Immune checkpoint of B7-H3 in cancer: from immunology to clinical immunotherapy

Abstract Immunotherapy for cancer is a rapidly developing treatment that modifies the immune system and enhances the antitumor immune response. B7-H3 (CD276), a member of the B7 family that plays an immunoregulatory role in the T cell response, has been highlighted as a novel potential target for cancer immunotherapy. B7-H3 has been shown to play an inhibitory role in T cell activation and proliferation, participate in tumor immune evasion and influence both the immune response and tumor behavior through different signaling pathways. B7-H3 expression has been found to be aberrantly upregulated in many different cancer types, and an association between B7-H3 expression and poor prognosis has been established.

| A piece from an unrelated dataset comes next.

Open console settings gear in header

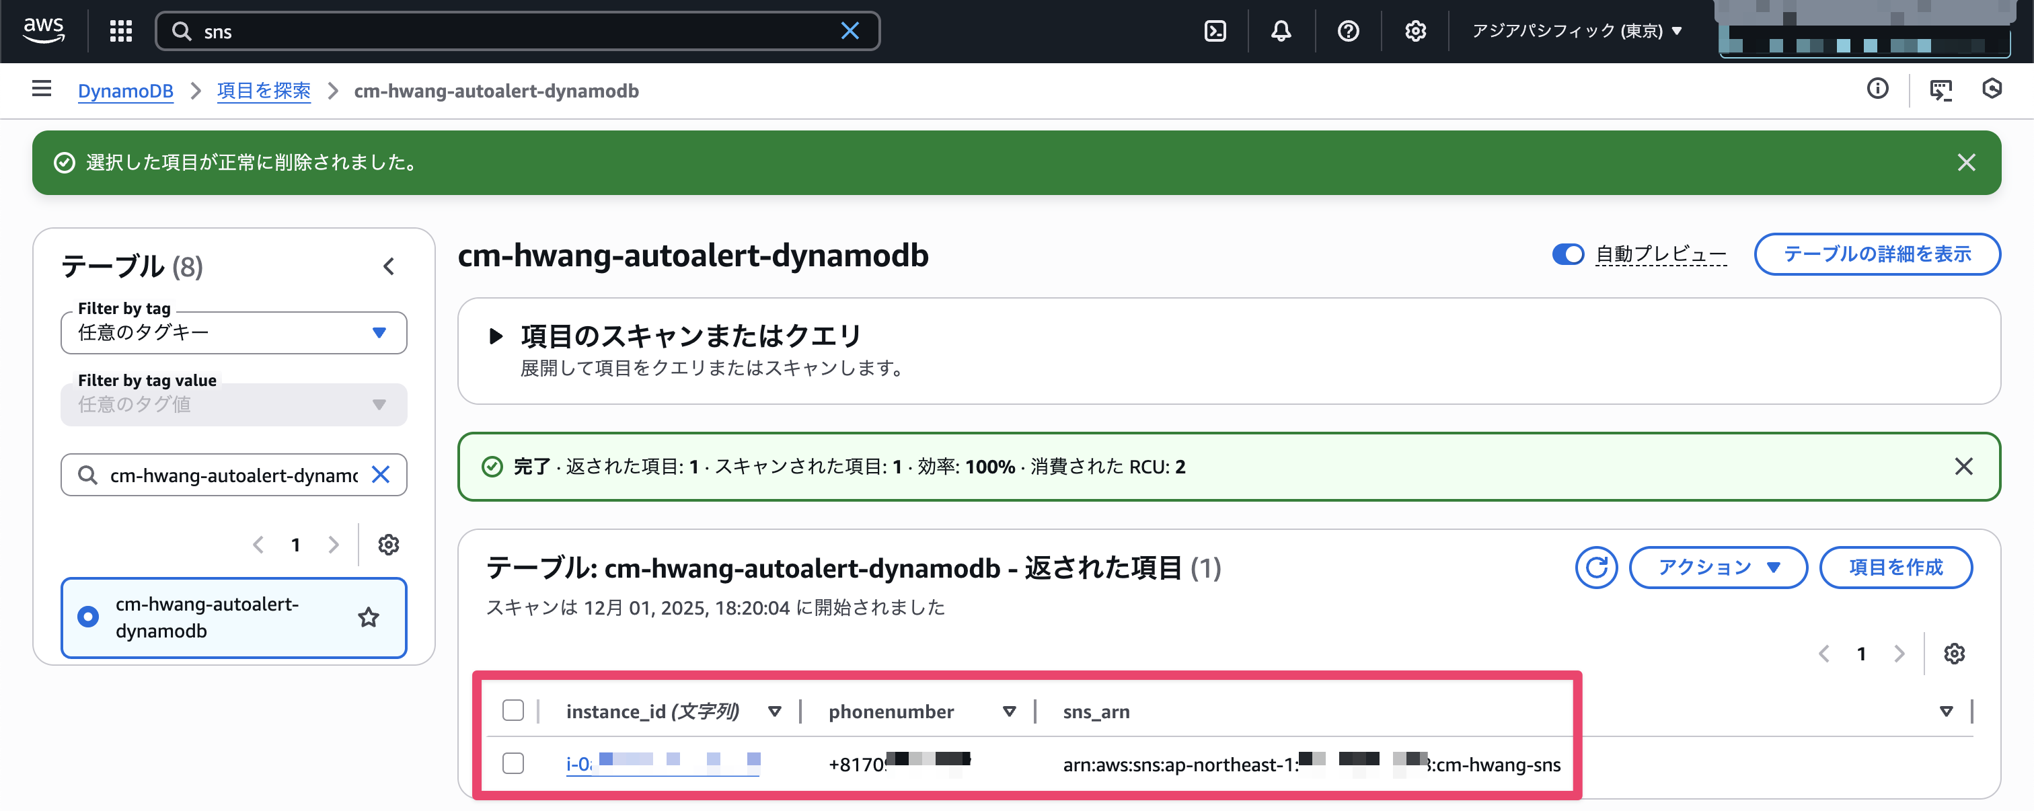point(1415,31)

Immunotherapy targeting B7-H3 through different approaches has been developing rapidly, and many ongoing clinical trials are exploring the safety and efficacy profiles of these therapies in cancer. In this review, we summarize the emerging research on the function and underlying pathways of B7-H3, the expression and roles of B7-H3 in different cancer types, and the advances in B7-H3-targeted therapy. Considering different tumor microenvironment characteristics and results from preclinical models to clinical practice, the research indicates that B7-H3 is a promising target for future immunotherapy, which might eventually contribute to an improvement in cancer immunotherapy that will benefit patients.